**GIVEN TEXT**
* Start *
How to Make Money Writing Comedy, an overview

The Scene Shop
6 min readNov 25, 2019
Photo by Peter Lewicki on Unsplash

First of all, you need to know that this will take a long time and a lot of work. Anyone who tells you otherwise is trying to sell you something. However, you can certainly take the first step today. And what’s more, you should.

Okay, let’s get started.

Figure out what you want to make

If you already know what you want to make, start making it and putting it out. Get yourself into the improvement loop: make work, release work, judge reaction, incorporate what you’ve learned, repeat, never give up.

If you are filled with the sense that a career in comedy is right for you, but you’re not sure what direction is right, the only thing you can do is go in all directions.

Take an improv class. Take a standup class or just do an open mic. Take a sketch writing class. Self publish a humorous novel. Make a funny video and share it with your friends.

Go in all possible directions for a while until you find the thing that is your thing. Do not be paralyzed by any pressure to be good. You’re not trying to be good. You’re trying to find the direction that suits you.

This might take a while. Like, years. But each of us only has so much time here. We need to focus.

How To Start Right Now From Anywhere

If you have never written a word of comedy before and you need to make a couple hundred bucks this summer I’m not going to tell you it’s impossible …but it’s impossible.

If you want something you can start right now, this minute, I recommend getting into the habit of writing.

Write five bad jokes every day.

I say bad jokes because I don’t want you to get hung up on trying to make your work good. Worry about good later. For now, just get into the habit of writing comedy daily. This could also be one sketch a day or 500 words of your novel a day or whatever.

Pick a target you can hit every day.

If that’s 10 words, so be it. If it’s a single humorous syllable, fine. It’ll be better to write a tiny amount every day than to let yourself not work. A year without writing anything can go by in an instant if you’re not careful. Just pick a target that you can hit every day.

When you’ve hit it every day for, say, 6 months, raise your target.

You can do this while you’re searching around for the thing you like best. And you can share your daily jokes with us on the subreddit or in the discord server. Try to hang around and be part of the community, though. Don’t just paste your jokes and leave.

It’s All About Your Audience

Most of getting paid to make the work you want is about building your audience. Keep this in mind because you’re probably not going to write one amazing thing that pays your bills forever. More likely you start writing, never stop, and over time your audience grows which means your options for more work and better earnings also grow.

Sooner or later in your comedy writing career you will be told some variation of, “We like this, but we’re not going to make it because you aren’t famous enough.” When your head and all your arms and limbs have finished exploding, you’ll say, “But if you helped me make this, we could both be more famous.” There are millions of brilliant people out there with groundbreaking work that won’t get made. A famous person with a huge audience can get garbage make this week. That’s just how it goes.
* End *
**ROWS**
* Start *
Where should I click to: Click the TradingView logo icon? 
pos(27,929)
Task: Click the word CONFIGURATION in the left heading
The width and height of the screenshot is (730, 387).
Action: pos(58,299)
* End *
**REQUIRED ACTIONS**
1/ Answer these questions from the comedy-writing article:
(a) How many bad jokes does it suggest writing every day?
(b) After hitting your daily target for about how long should you raise it?
(c) What does it say most of getting paid to make the work you want is about?
2/ Summarize the comedy-writing article in three sentences.

**RESPONSES TO THE EXERCISE**
1/
(a) Five.
(b) About 6 months.
(c) Building your audience.

2/ Making money writing comedy takes a long time and a lot of work, and anyone unsure of their direction should try many forms, such as improv, standup, and sketch writing, until they find the one that suits them. To start right away, pick a daily writing target you can always hit, such as five bad jokes, and raise it after about six months. Getting paid mostly comes from building an audience over time, because work is often turned down when its creator isn't famous enough.